Budak To-lo-mo: Cerpen Kritik Sosial dan Konspirasi Sejarah di era Sui Kuno
Chapter 8 Distopia Fiksi Sejarah Kritik Sosial Literature Segment Short Story
![]() |
| Gambar Atas: Kekaisaran Sui-Tang, Tiongkok Kuno Gambar Bawah: Kerajaan To-lo-mo (Tarumanagara dalam istilah penyebutan bahasa Tiongkok Kuno era Sui) |
***
Desclimer: Cerita ini hanya fiktif semata, tidak berniat untuk menyerang atau menyinggung organisasi atau pihak manapun. Jika terdapat kesamaan kondisi atau kasus yang digambarkan dalam cerita ini yang bersinggungan dengan informasi faktual dan fakta sejarah, maka itu murni sebuah kebetulan.
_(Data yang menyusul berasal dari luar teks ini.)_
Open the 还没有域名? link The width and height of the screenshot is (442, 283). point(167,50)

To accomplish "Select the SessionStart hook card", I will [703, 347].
Harapan penulis bagi khalayak adalah kita bisa melewati apapun yang menjadi keresahan kita bersama, dan menjadi lebih baik kedepannya.
Distrik Wan-Fu, Sui Utara, 671 Masehi.
Asap kelabu menyelimuti awan yang merona senja. Si Lidah oranye sudah menari-nari kenyang dan melahap semuanya.. termasuk kehidupan yang ada di dalamnya, hanya menyisakan remah-remah jelaga di udara. Kayu-kayunya sudah hancur menghitam dan atap jeraminya hanya tinggal separuh. Hanya dalam satu malam Penginapan: pabrik pupuk oplosan dan markas perbudakan ilegal itu lenyap di bawah kelambu malam.
Sejak awal, Tidak ada keuntungan yang didapatkan dari peperangan dan intrik yang mencapai kulminasinya di antara kedua kubu. Yang ada hanya tonggak kekuasaan yang berdiri di atas kolam darah..dan mayat-mayat daging segar yang diawetkan dengan salju.
Apakah akhirnya Suku Yin mendapatkan Karmanya? Suku Sui telah meringkus dan melahap mereka tanpa menyisakan sedikit daging pun di tulangnya.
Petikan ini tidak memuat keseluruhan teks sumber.